In this case, during the preliminary screening under 28 U.S.C. § 1915A(a), the district judge found that "from the face of plaintiff's complaint and the court's records, the statute of limitations [was] a complete defense to [plaintiff's] claims. . . ." (ECF No. 21-2 at 109.) Plaintiff's claims accrued no later than November 20, 2000, yet he did not file this action until January 1, 2008. (ECF No. 21-2 at 109-110.) The district judge noted that plaintiff was able to file other actions in the Northern District and the Eastern District during the relevant statutory period. (ECF No. 21-2 at 110.) On appeal, the court found that plaintiff's claims were properly dismissed as time-barred.

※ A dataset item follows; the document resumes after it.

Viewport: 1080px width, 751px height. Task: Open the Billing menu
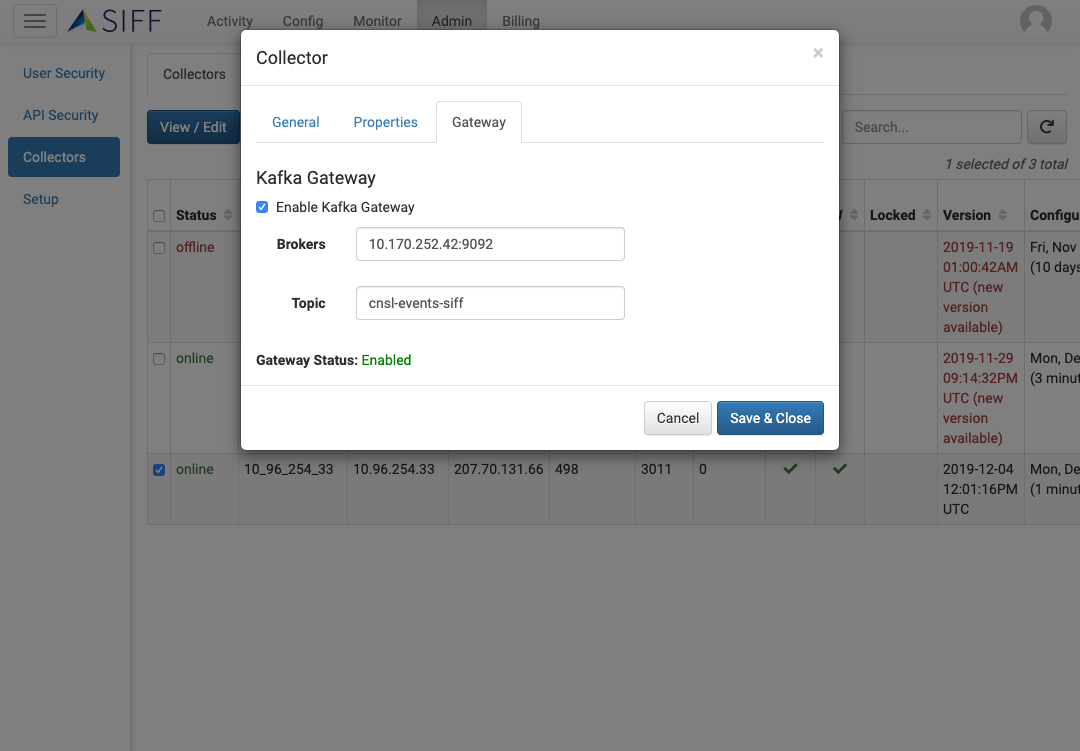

Here, however, this court found that plaintiff has only sustained one strike under § 1915(g), in Case No. 3:00-cv-1807 MMC. The Ninth Circuit Court of Appeals and the Supreme Court have not expressly found that a dismissal with prejudice on the ground that the claims are barred by the statute of limitations can serve as a strike under § 1915(g). Thus, the undersigned declines to consider whether the dismissal of this action, Case No. 3:08-cv-0050 MMC, constitutes a strike under § 1915(g). Because plaintiff has not sustained three strikes under 28 U.S.C. § 1915(g), defendants' motion should be denied.
In accordance with the above, IT IS HEREBY ORDERED that the November 24, 2015 findings and recommendations (ECF No. 34) are vacated; and
IT IS RECOMMENDED that:
1. Defendants' motion to revoke plaintiff's in forma pauperis status (ECF No. 21) be denied; and
2. Defendants be ordered to file an answer within fourteen days from any order by the district court adopting these findings and recommendations.

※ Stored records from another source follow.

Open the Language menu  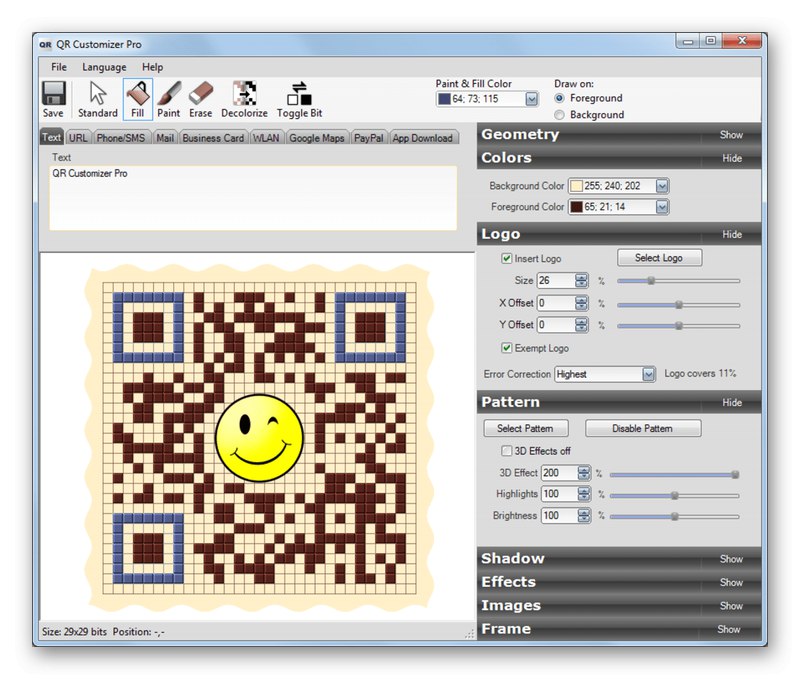104,67
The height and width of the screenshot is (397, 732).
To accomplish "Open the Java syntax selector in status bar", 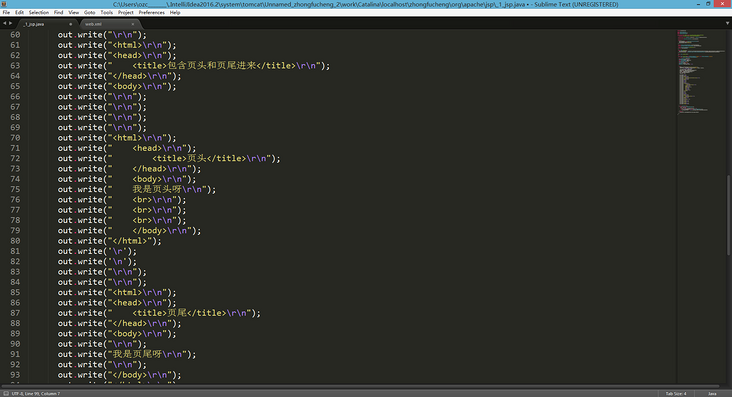I will 712,393.
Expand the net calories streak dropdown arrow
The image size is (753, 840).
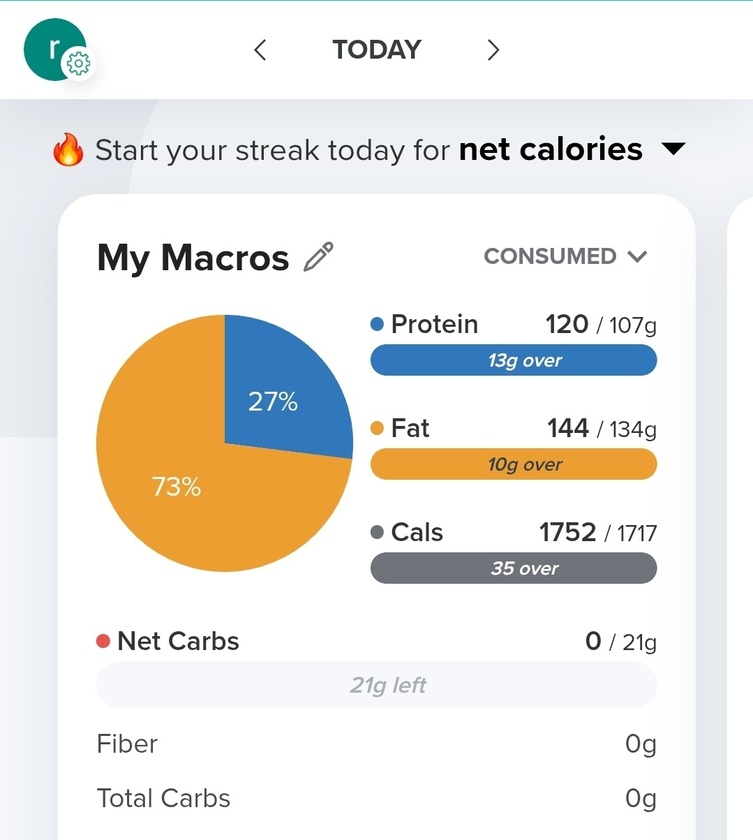[x=673, y=148]
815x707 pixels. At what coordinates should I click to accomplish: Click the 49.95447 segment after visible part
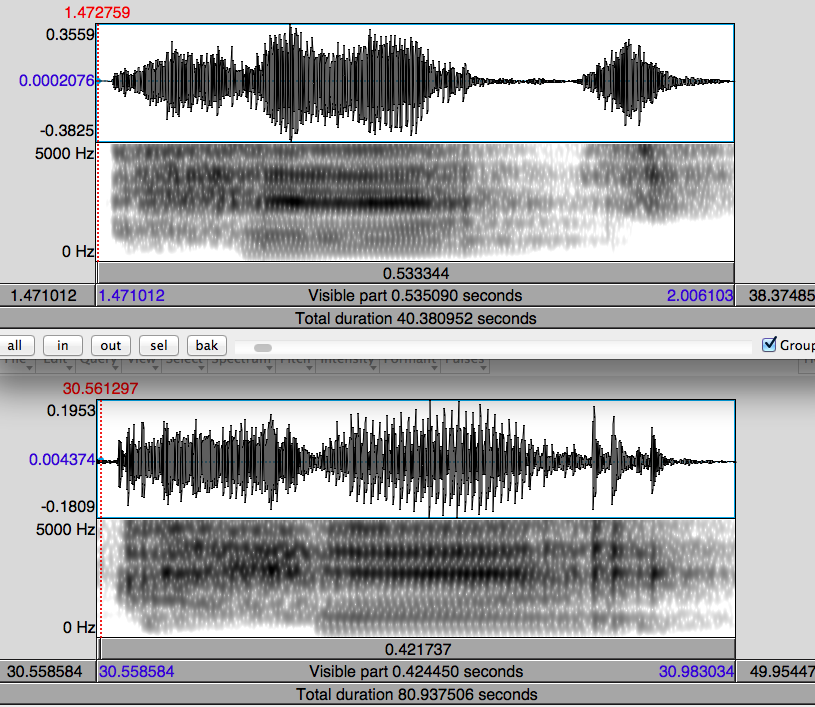pyautogui.click(x=775, y=671)
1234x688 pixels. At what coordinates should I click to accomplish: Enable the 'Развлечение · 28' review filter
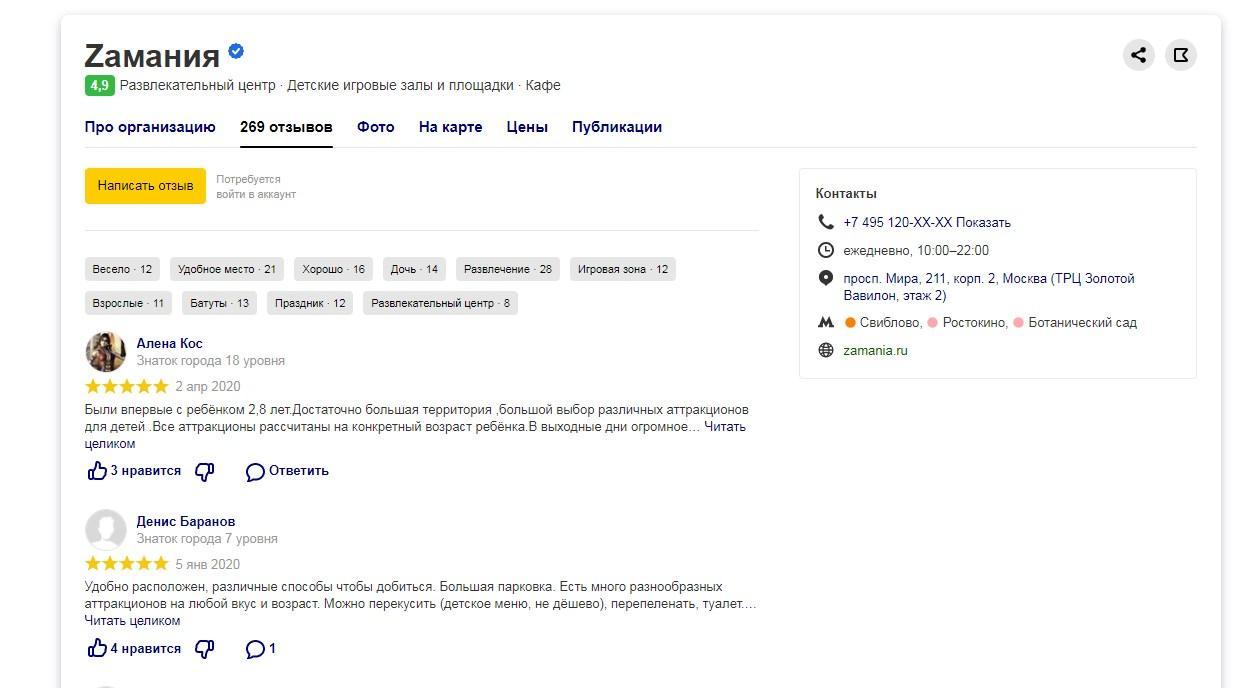point(508,269)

These findings and recommendations are submitted to the United States District Judge assigned to the case, pursuant to the provisions of 28 U.S.C. § 636(b)(l). Within fourteen days after being served with these findings and recommendations, any party may file written objections with the court and serve a copy on all parties. Such a document should be captioned "Objections to Magistrate Judge's Findings and Recommendations." Any response to the objections shall be filed and served within fourteen days after service of the objections. The parties are advised that failure to file objections within the specified time may waive the right to appeal the District Court's order.